Desde luego, llegáis a conocerlas a fondo…

¡Y tanto! Incluso por el aspecto de los huevos que ponen. Y aunque el mayor control de calidad en este sentido lo realiza el Departamento de Envasado, nos fijamos mucho porque nos “habla” de cómo está la gallina por dentro. Cuando hacemos la recogida diaria buscamos detalles para detectar posibles problemas: aspecto rugoso, o demasiado blanquecinos, por ejemplo. Pero siempre dentro de su contexto. 

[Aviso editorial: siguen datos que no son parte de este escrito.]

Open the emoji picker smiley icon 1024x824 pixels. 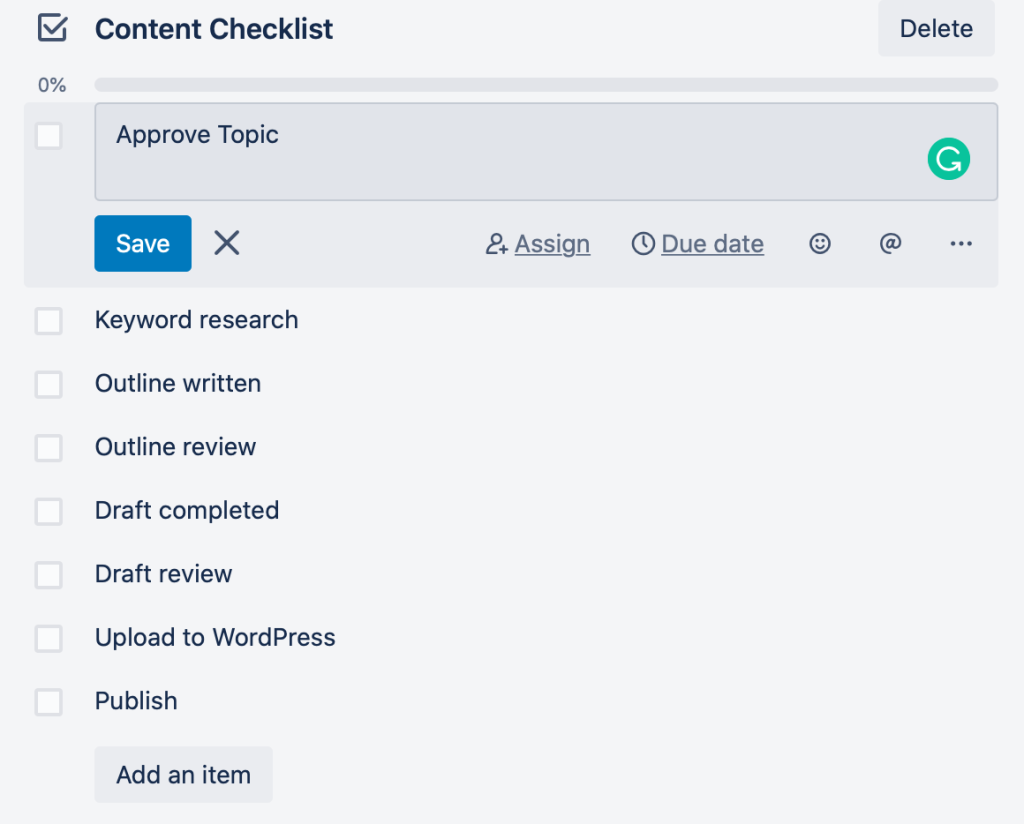[820, 243]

Explícanos mejor esto último…

Pues que buscamos parámetros que se salgan de lo normal dentro de la edad de las gallinas. O sea, que las jóvenes ponen huevos pequeños y de cáscaras más fuertes y las mayores, más grandes y frágiles (aunque ambos sean de buena calidad). Buscamos defectos que sugieran un problema; no lo habitual producto del envejecimiento del ave.   

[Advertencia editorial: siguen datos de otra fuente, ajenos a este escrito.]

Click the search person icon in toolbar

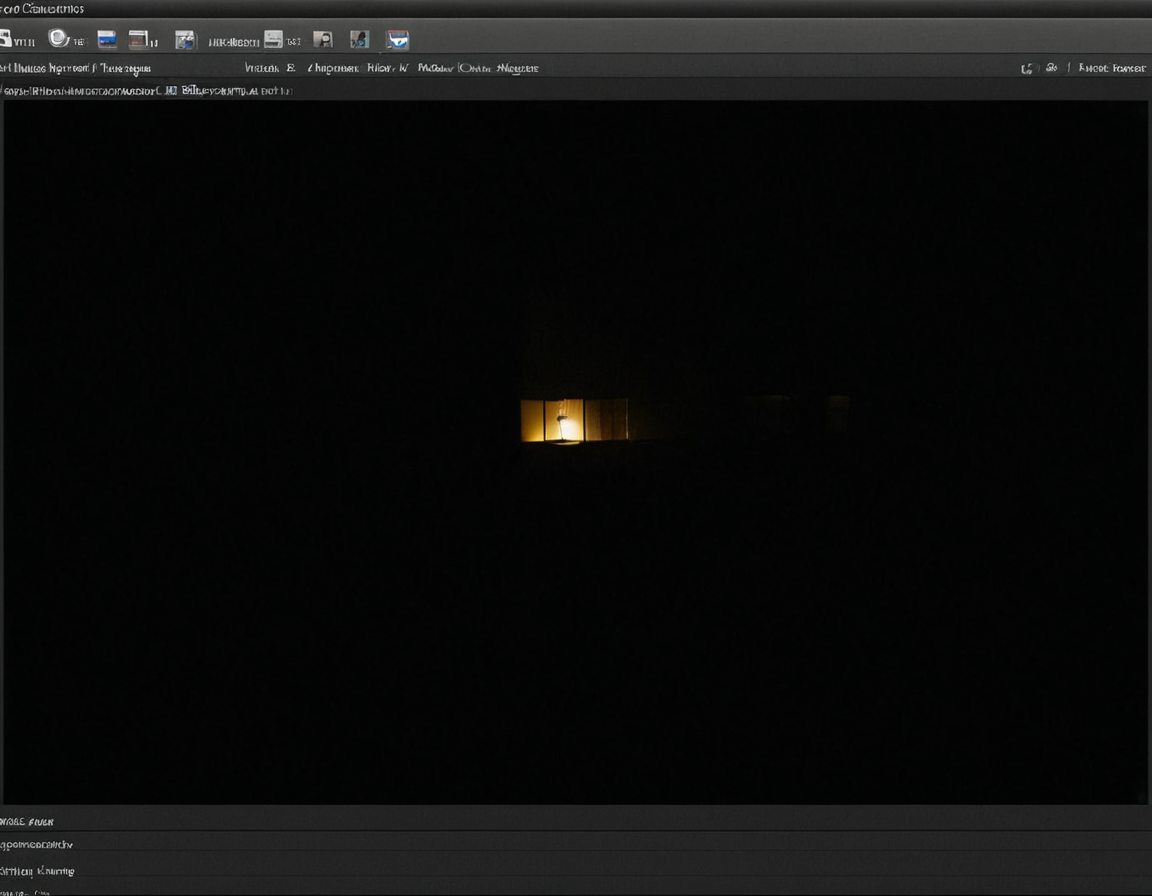click(x=323, y=39)
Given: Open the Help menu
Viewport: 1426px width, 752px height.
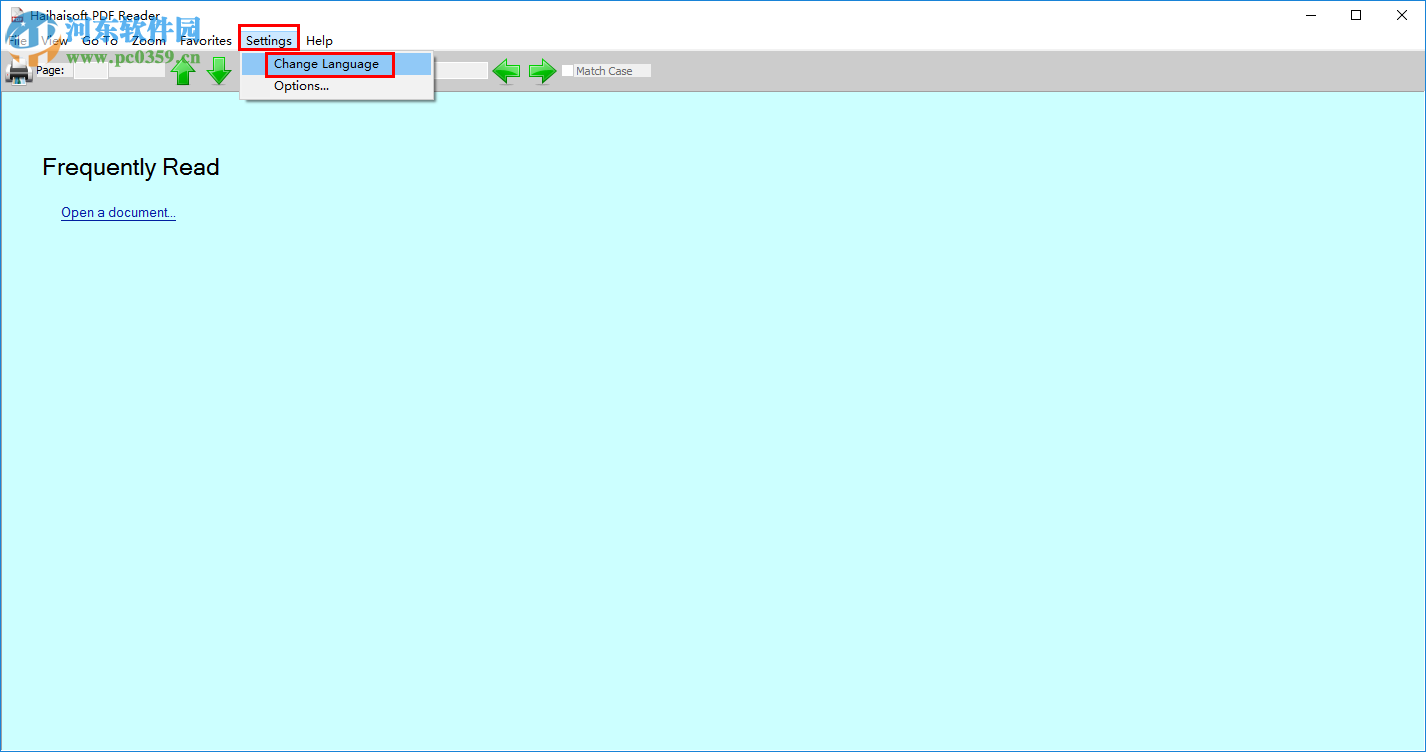Looking at the screenshot, I should (319, 40).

A mucha gente le llama la atención lo mansas que son nuestras gallinas. Podemos incluso cogerlas sin problemas…

Efectivamente, eso dice mucho de cómo están cuidadas. Son muy mansas y tranquilas porque no les falta ningún nutriente (aparte de porque están acostumbradas al trato humano). Te aseguro que no tendrían ese comportamiento si les faltaran proteínas, calcio, hidratos o algún aminoácido…  

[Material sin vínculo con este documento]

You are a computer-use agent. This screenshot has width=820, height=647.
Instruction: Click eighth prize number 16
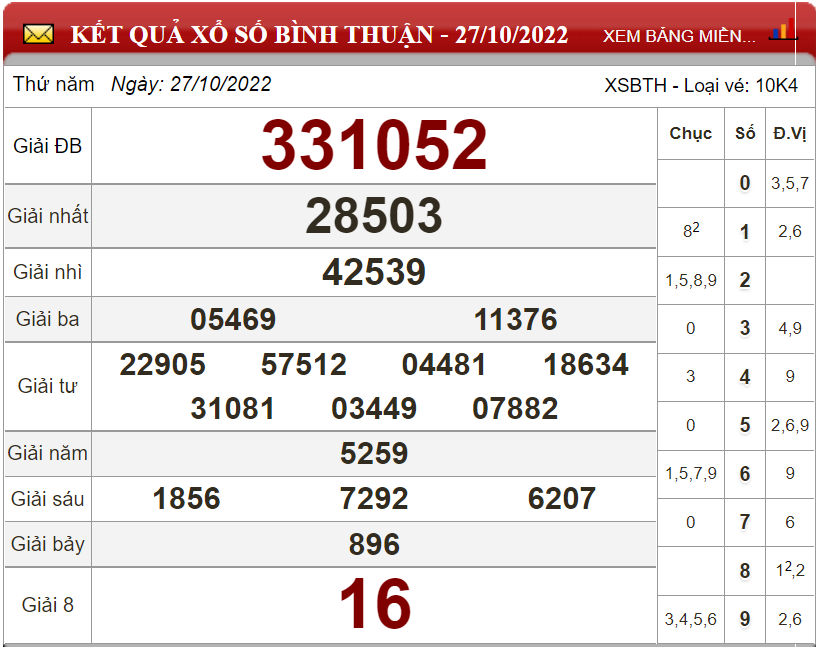tap(375, 603)
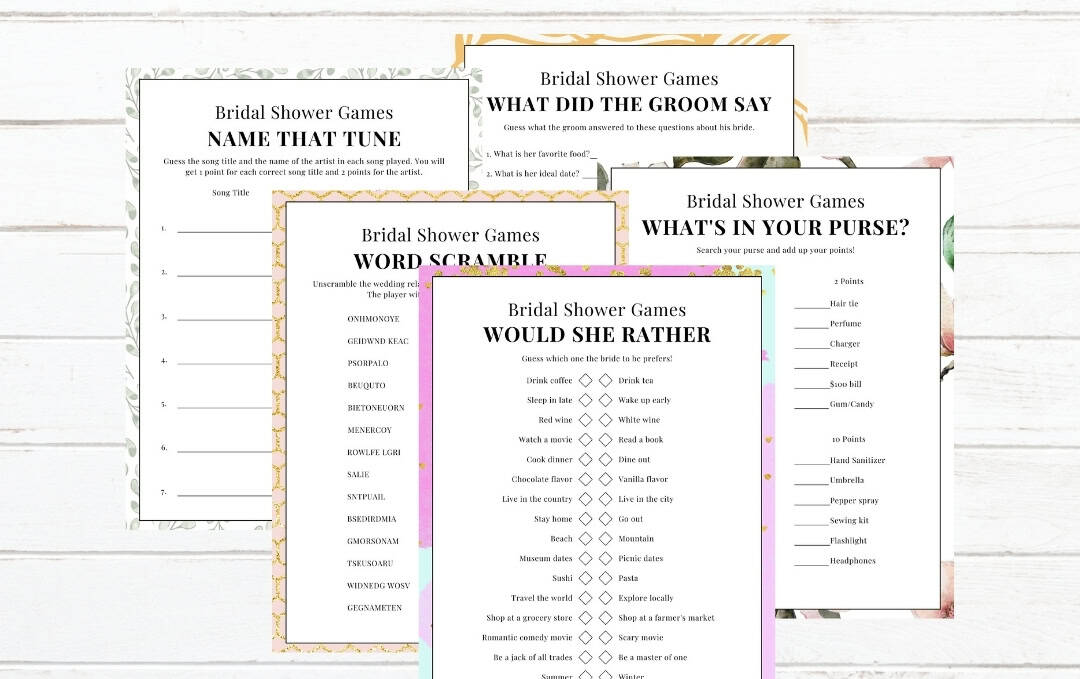
Task: Check the diamond beside Drink coffee
Action: coord(586,381)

¿Recomendarías nuestros huevos?

Por supuesto, porque todo el equipo de Granjas de Pazo de Vilane prima la calidad frente a la cantidad. Y la calidad es la mejor posible porque el cuidado es artesanal. Lo que hacemos es sin trampa ni cartón. 

¿Y cómo los prefieres, en qué platos?

También ahí lo tengo claro: en arroz a la cubana y en el flan de huevo casero

Rafa, no hemos parado de charlar sobre gallinas y huevos camperos… ¡Háblanos de ti y de tus aficiones!

¡Claro! Antes de la pandemia me encantaba practicar deporte. ¡Cualquiera! Fútbol, ciclismo… lo que fuera. Soy muy activo. También me gustan mucho los animales. En casa siempre hemos tenido gallinas e incluso mis abuelos tenían vacas hace tiempo. Como soy soltero y vivo solo, gran parte de mi tiempo libre lo pasaba con amigos. Pero ahora no quedo con ellos por temor a los contagios. Tenemos la responsabilidad de cuidar de Pazo de Vilane, de ahí que hagamos grupos burbuja, en el trabajo y fuera de él. 

¿Cómo te gustaría vernos dentro de 5 años?

Pues con la estabilidad y la tranquilidad de seguir trabajando aquí. Que Pazo de Vilane siga adelante, siendo la gran familia y empresa que es hoy en día. ¡Pero aún más desarrollada!